The contractor will counter that it’s unfair for his lien to get extinguished after he furnished valuable improvements to the property just because his lien happened to attach after the lender recorded its mortgage against the property. Recall that in Illinois, the lien attaches on the date of the owner-general contractor contract and relates back to that prime contract date.
Enter the enhancement rule. Codified at Section 16 of the Mechanics Lien Act, 770 ILCS 60/16, it allows a contractor whose lien attached after the mortgage was recorded to still take priority over the lender to the value of improvements furnished to the property. The theory being that the contractor should be able to defeat or “prime” the prior mortgage in the amount the contractor improved or “enhanced” the value of the property.
To prove enhancement, a contractor must demonstrate that: (1) the work was authorized by the owner; (2) the contract price was reasonable; (3) he performed his obligations under the contract; and (4) the work constitutes a valuable and permanent improvement. Lyons Sav. v. Gash, 279 Ill.App.3d 742 (1st Dist. 1996); Erickson Brothers, Inc. v. Jenkins, 41 Ill.App.2d 180 (1963).
The question then arises as to how to prove enhancement. Typically, the contractor will employ the market value approach. This usually requires the contractor to provide expert testimony and appraisals to show the “before and after” value of the property – by comparing the property value before the contractor’s improvements vs. the value after the liened improvements.
However, in Gash, the court held that the market value approach was not the proper method to prove enhancement and instead found that the contract price was the proper measure of enhancement.

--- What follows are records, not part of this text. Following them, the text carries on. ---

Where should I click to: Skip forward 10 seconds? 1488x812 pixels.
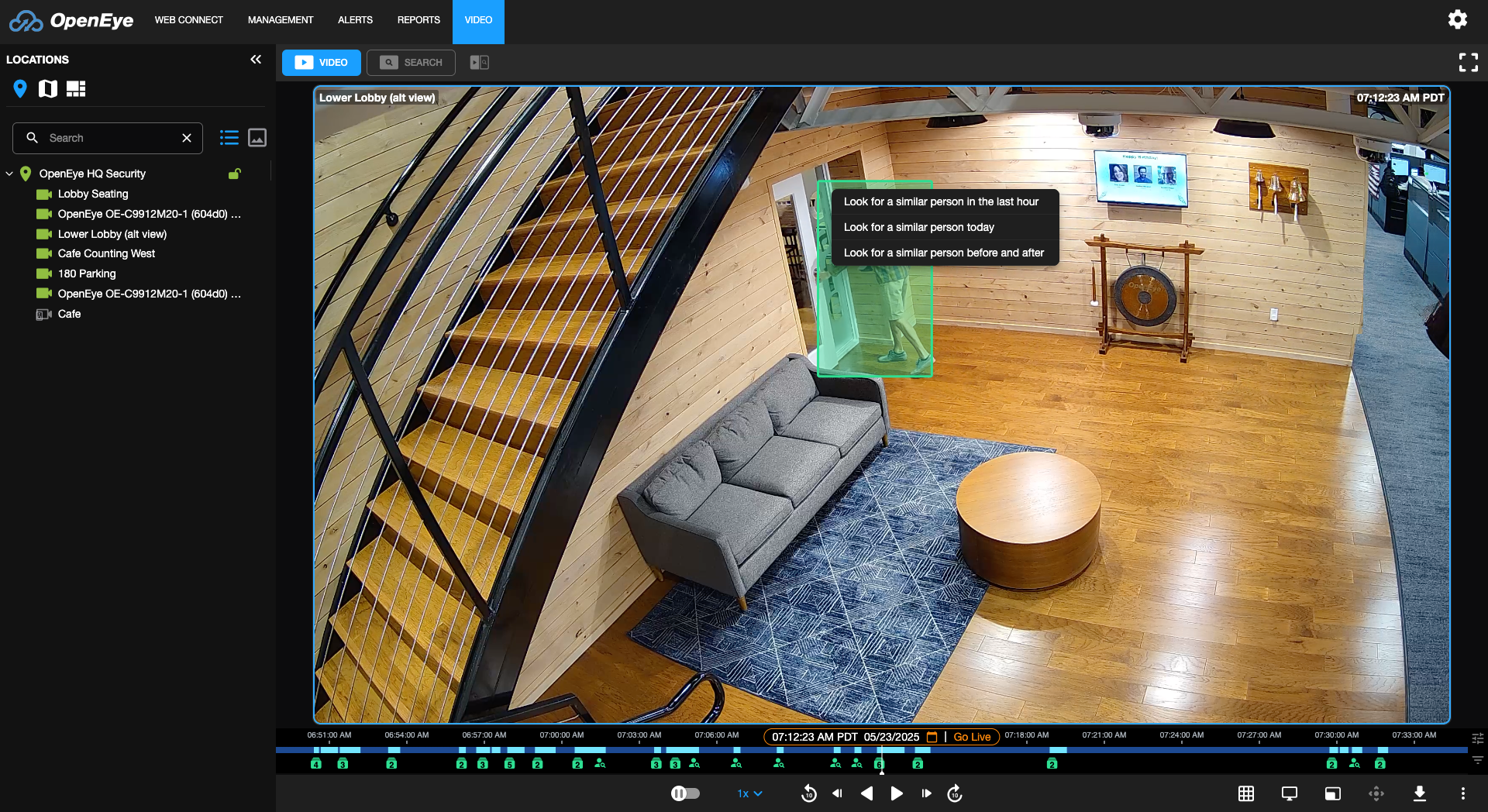[x=955, y=793]
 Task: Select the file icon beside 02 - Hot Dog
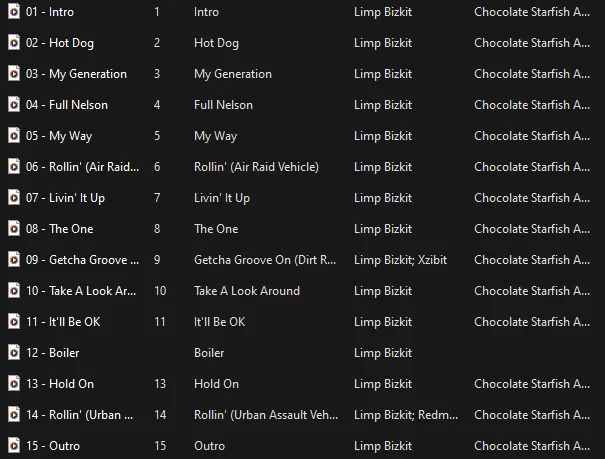coord(14,42)
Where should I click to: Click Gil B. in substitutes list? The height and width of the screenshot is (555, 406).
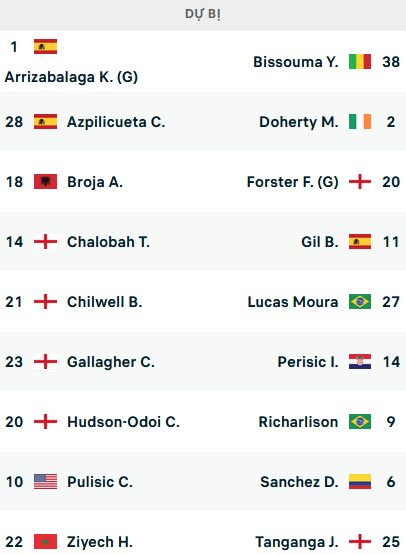(320, 242)
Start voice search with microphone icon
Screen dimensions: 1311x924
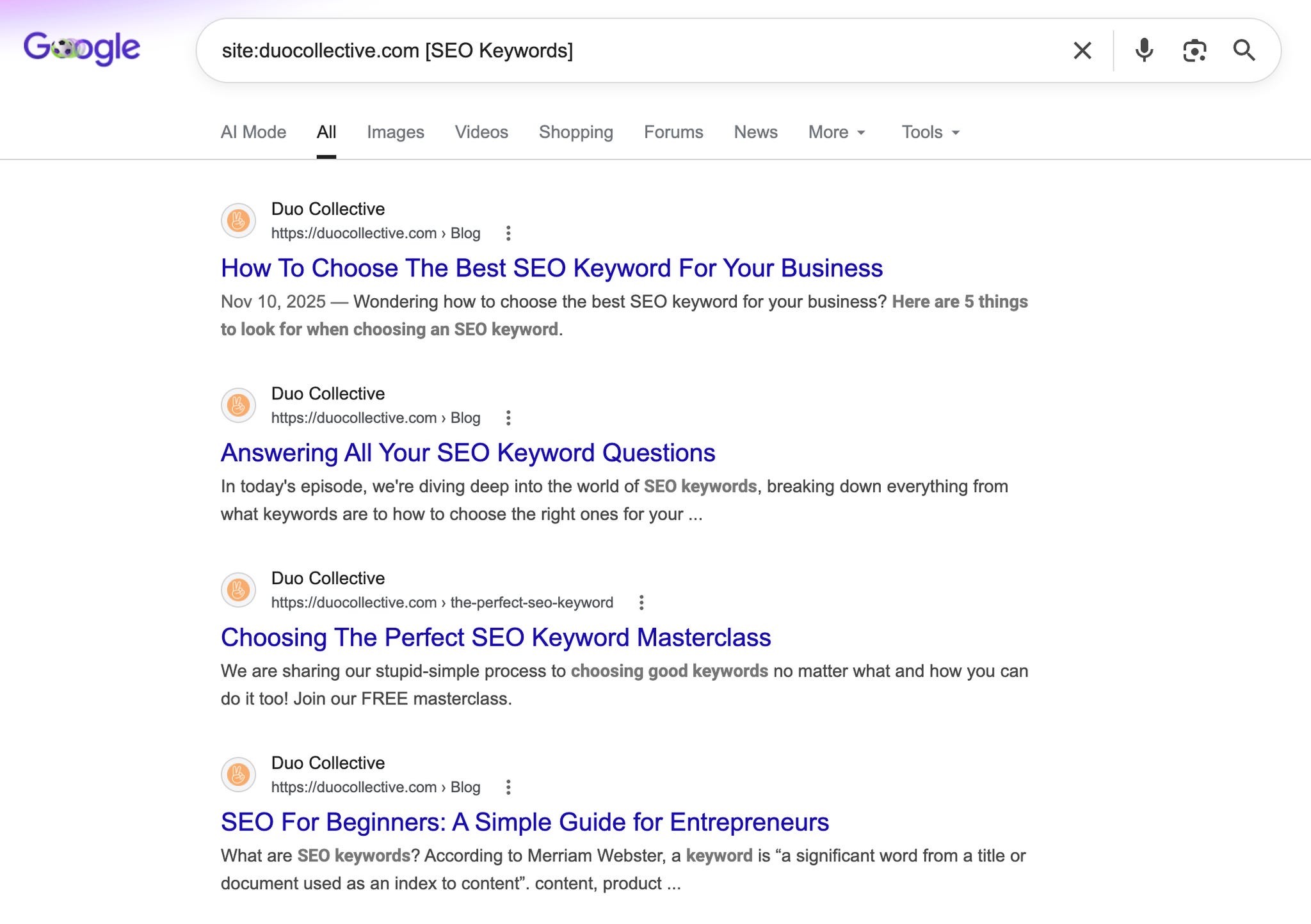pyautogui.click(x=1144, y=51)
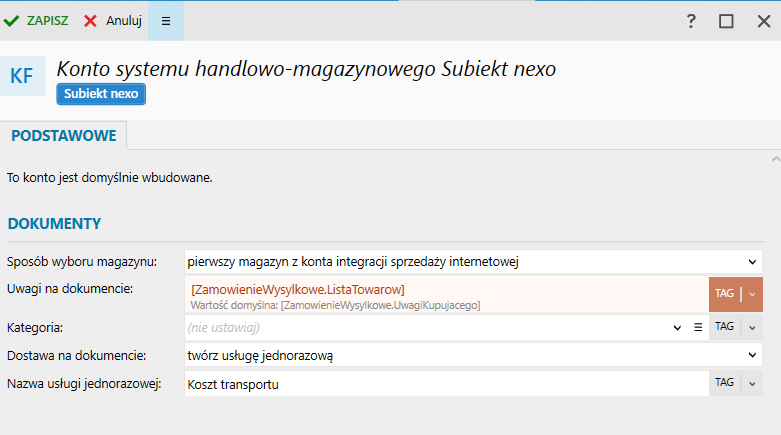
Task: Expand the Dostawa na dokumencie dropdown
Action: (752, 355)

The basis for this holding was that the amount of the contractor’s improvements was minuscule compared to the Property’s value. Gash, 279 Ill.App.3d at 747.
In Gash, the contractors’ liens totaled $78,411.55 and the property sold for over $4 million at foreclosure sale. Because the market value theory of enhancement contained a 10% margin of error or variance, and because the property value far exceeded the lien claims, the court held that the market value theory was improper and instead the contract price was the correct gauge of enhancement. Id. at 745-47.
This is a significant holding for contractors because it dispenses with the time, expense and burden (evidential and time-wise) of hiring an expert to testify concerning before and after property values.
Going forward, if you represent a contractor whose lien attached after a mortgage was recorded on the property, it’s critical that you prove that your client enhanced the property’s value.
Where the property value dwarfs the lien amount, the contract amount will be the presumed enhancement amount. However, if it’s a closer call (there is not a huge gap between property value and lien amount), be prepared to hire an appraiser or similar opinion witness to testify concerning the value of the property before and after your client’s improvements. Proving this amount will enable your client to trump a prior competing mortgage lien.